Capítulo 40

—¿Yo y mi padre? —inquirí.

—Sí —respondió tajante Reyes—. Y, si sigues las palabras, está claro que, sin lugar a dudas, se refiere al cuadro y a ti: su heredero. De igual modo, el mensaje de mi padre, el que dejó escrito en el folio que te entregó sor Laudelina con la máquina de escribir y el dibujo, también se refiere a lo mismo.

—Tú mismo —interrumpió Daniel— no tuviste problemas para relacionar el dibujo con el cuadro, era idéntico. Enseguida supiste que el dibujo de Salas se vinculaba con tu cuadro. Como verás, es evidente que el padre de Reyes dejó la llave y el plano en aquel cuadro que regaló a tu padre por algún motivo, que ambos podían conocer o que solo Salas conocía, caben las dos posibilidades.

—El cuadro no se lo regaló a mi padre, sino a mí —respondí—. Era mío. Dijo que el mejor vidriero lo había hecho para mí. Yo coleccionaba coleópteros, como mi padre, y siempre me han entusiasmado los prismas. Nunca, hasta que no tuve los objetos de Salas en mis manos, después de lo que le sucedió a mi esposa, pensé que aquel cuadro tuviera otro significado que el que siempre le di: el recuerdo de mi padre, el mejor de sus regalos. Un regalo que mi madre quiso quitarme cuando él murió, como otras muchas cosas de él, incluso su recuerdo y el orgullo de sentirme su hijo, el hijo del forense Fonseca. Ahora entiendo su actitud desmedida. Era como si estuviera enfadada con él por haberse dejado asesinar, como si le echara a él la culpa de lo sucedido.

—Tu madre debió de saber lo que significaba el cuadro después de la muerte de él y por eso te lo reclamó de aquella forma, quizás el calificativo de maldito viniera por ese motivo.

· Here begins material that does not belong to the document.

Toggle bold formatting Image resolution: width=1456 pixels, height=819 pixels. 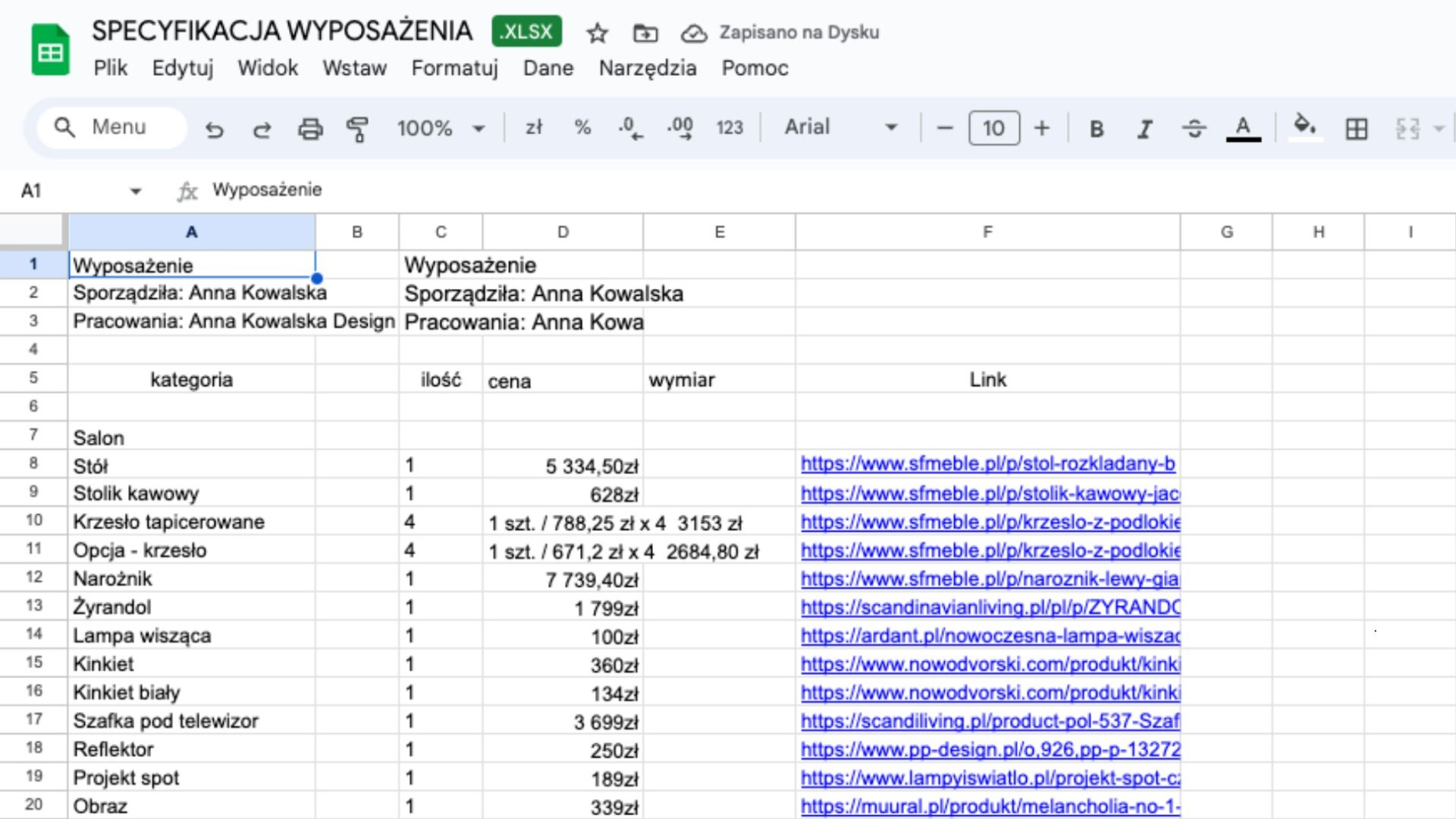click(1096, 129)
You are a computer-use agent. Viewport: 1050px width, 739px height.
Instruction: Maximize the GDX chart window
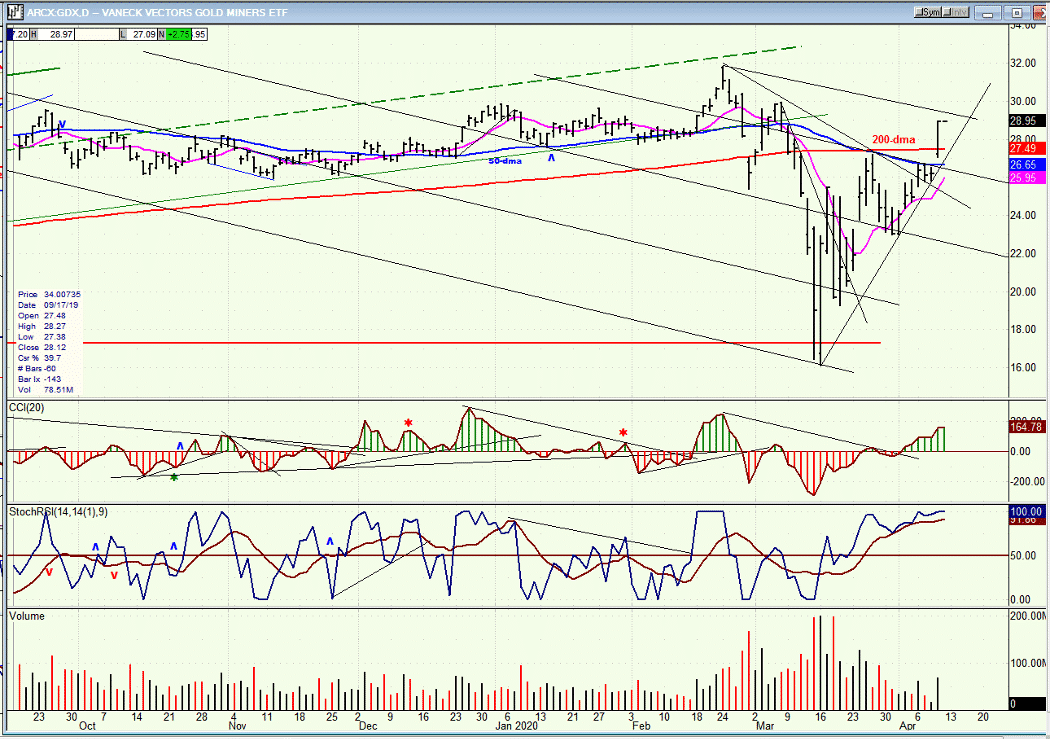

—Ahora disponemos de datos suficientes como para afirmar que mi padre intentaba sacar información encriptada del convento —dijo Reyes—, y que cuando se dio cuenta de que lo habían descubierto, que sabían de sus intenciones, no tuvo tiempo para mucho. Suponemos que el resto de las señales o advertencias que fue dejando solo eran pistas falsas al sentirse descubierto. En ellas incluimos los cuadros y el resto de las llaves, aunque es posible que nos equivoquemos y en esos cuadros también hubiera datos significativos de lo que allí se gestaba o hacía. Pistas que le harían ganar tiempo y distraer la atención lo suficiente como para poder encriptar los mensajes en las cartas que le enviaba a mi madre. Tu madre dijo que el cuadro había desaparecido. Que era mejor así porque estaba maldito.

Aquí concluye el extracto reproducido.